Hz. Peygamber kendisi de bizzat alış-veriş yapmış, borçlanmış, rehin vermiş, ortaklık yapmıştır. O, insanlar çeşitli ticaret muameleleri yaparlarken peygamber olmuş ve onları ticaretten men etmemiş, aksine rızkın onda dokuzunun ticarette olduğunu bildirmiştir.

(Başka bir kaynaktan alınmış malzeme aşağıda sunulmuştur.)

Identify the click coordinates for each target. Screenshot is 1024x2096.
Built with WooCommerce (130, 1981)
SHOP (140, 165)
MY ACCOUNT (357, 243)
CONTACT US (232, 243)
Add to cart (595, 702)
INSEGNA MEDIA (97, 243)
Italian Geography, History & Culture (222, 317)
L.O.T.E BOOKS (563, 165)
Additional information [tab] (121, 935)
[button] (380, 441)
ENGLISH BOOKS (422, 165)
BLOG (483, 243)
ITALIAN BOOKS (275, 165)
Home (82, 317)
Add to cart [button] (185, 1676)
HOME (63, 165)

Ancak ticaret hayatında faiz, karaborsacılık, yalan, hile, gabin ve garar gibi haksız kazanca ve aldatmaya yol açabilen şeyler yasaklanmış, hak sahibinin hakkını alabildiği ve haksızlık yapmak isteyenin dışlandığı bir ekonomik sistem hedeflenmiştir.

Allah elçisinin, ticaret yapanlara ilişkin öğütlerinden bazıları şöyledir: “Sözü ve muamelesi doğru tüccar, kıyamet gününde arşın gölgesi altındadır.” “Bir kimse, gıda maddelerini toplayıp günün rayiç fiyatı ile satsa, sanki onu yoksullara ve ihtiyaç sahiplerine ücretsiz dağıtmış gibi ecir alır.”. “Ey tüccar topluluğu! Hiç kuşkusuz, alış-verişe boş söz ve yalan yere yemin çokça karışır. Bu yüzden, bu eksikliği sadakalarınızla telafi ediniz!”

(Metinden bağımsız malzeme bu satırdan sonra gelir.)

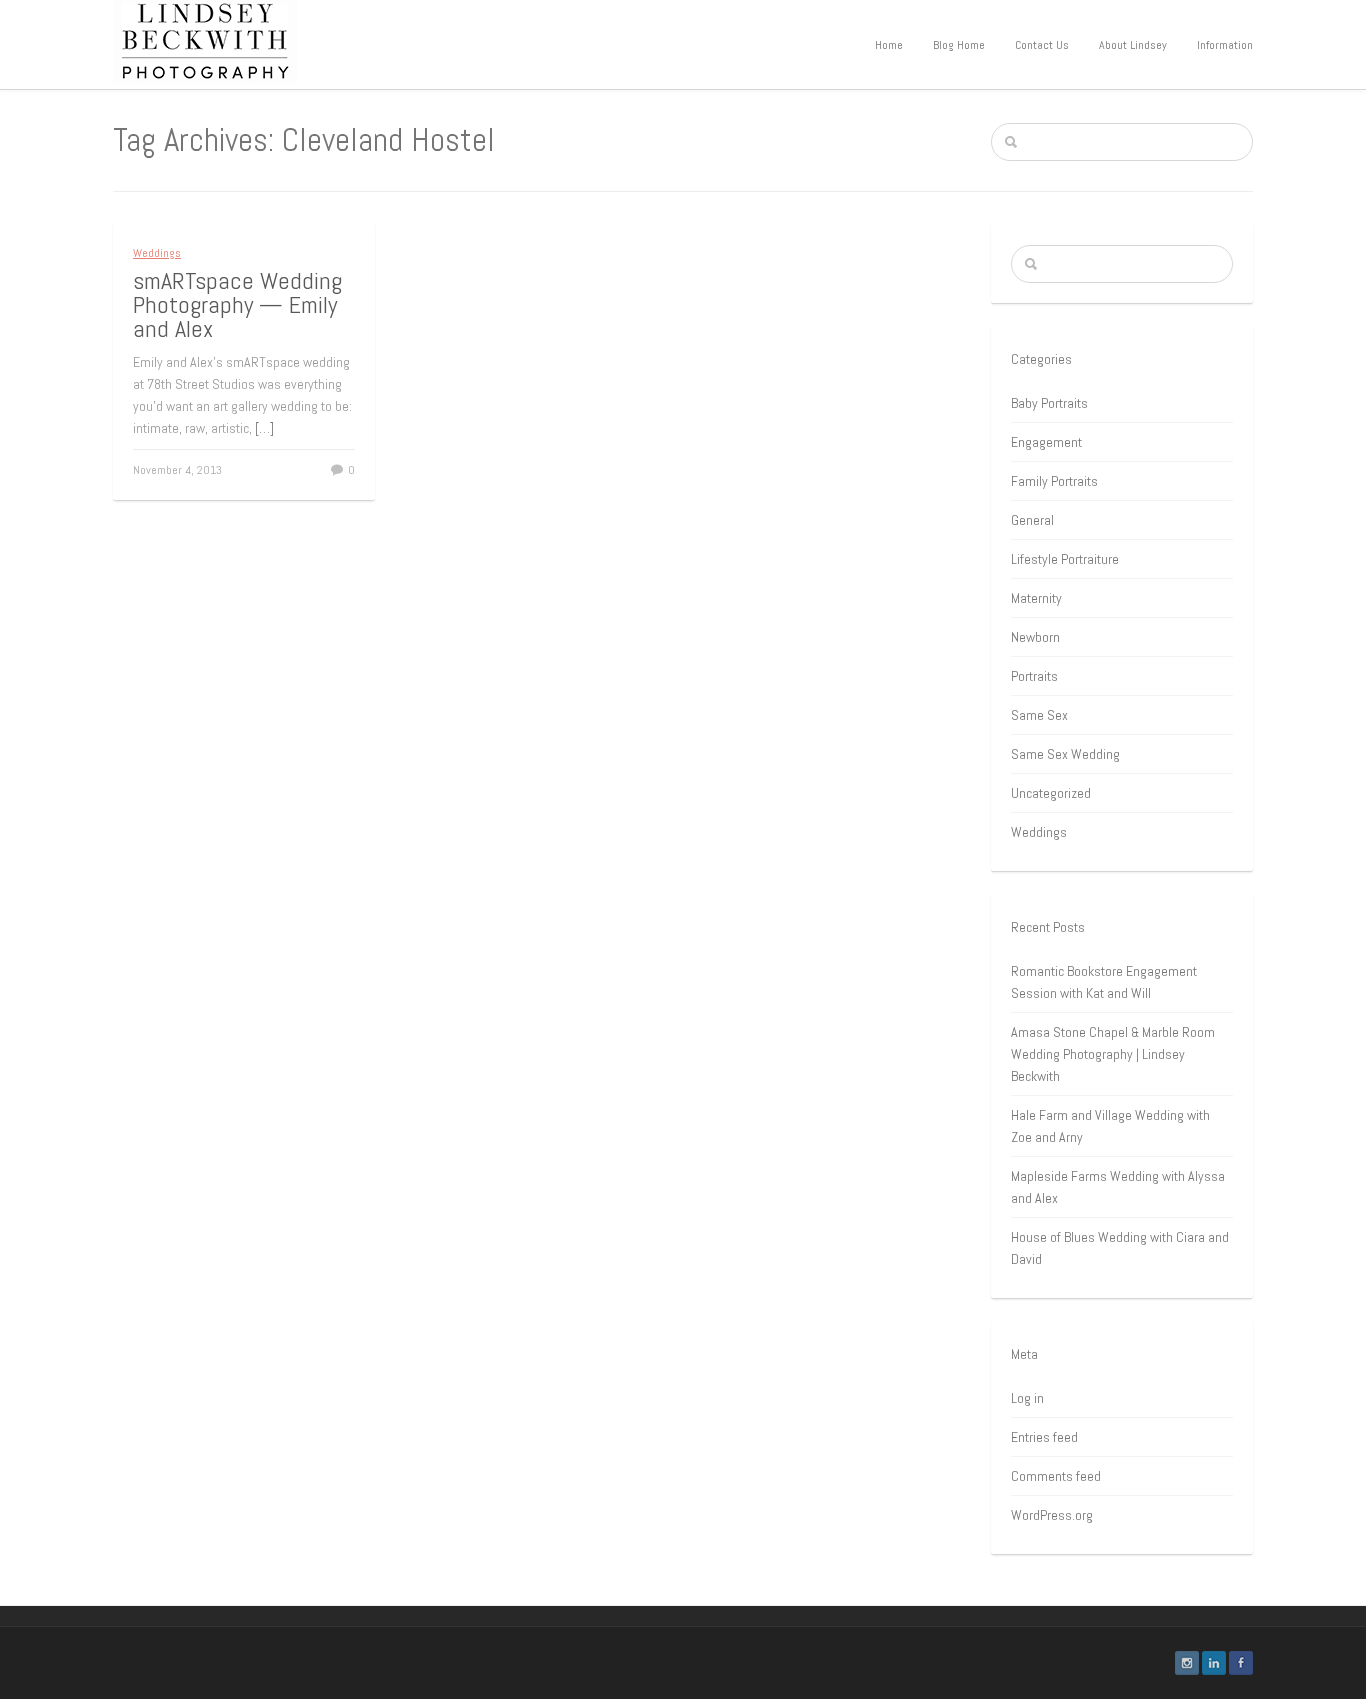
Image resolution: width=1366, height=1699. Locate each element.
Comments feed (1056, 1476)
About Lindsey (1133, 45)
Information (1225, 45)
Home (889, 45)
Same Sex (1039, 715)
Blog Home (959, 45)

“Dürüst, sözüne ve işine güvenilen tüccar, nebîler, sıddîklar ve şehitlerle beraberdir.”

Sağlıklı bir ticaret için, esnaf ve tüccarın kendi alanı ile ilgili bilgileri edinmesi veya yakınında bunları danışabileceği bir uzmanın bulundurması gerekir. Nitekim Hz. Ömer’in halîfe olunca böyle bir bilgilenme seferberliği başlattığı görülür. O’nun bütün yöneticilere yayınladığı ilk ticaret genelgesi şöyledir: “İslâm’a göre, kendi ticaretiyle ilgili fıkhî hükümleri bilmeyen kimse, bizim çarşı ve pazarlarımızda alış-veriş yapmasın. Çünkü bilmeme yüzünden faize düşebilir.”

I- KÂRIN TANIMI VE

KÂRA HAK KAZANILAN DURUMLAR

Bir malı satarken alış fiyatı veya maliyeti üzerine eklenen fazlalığa kâr (rıbh) denir. Kârın meşru olması için, ürünün üretim, alım ve satımının meşru olması yanında, satıcının zarar riskini de üstlenmesi gerekir. Hadiste; “Zarar riski üstlenilmeyen sermaye için, kâr yoktur.” buyrulmuştur.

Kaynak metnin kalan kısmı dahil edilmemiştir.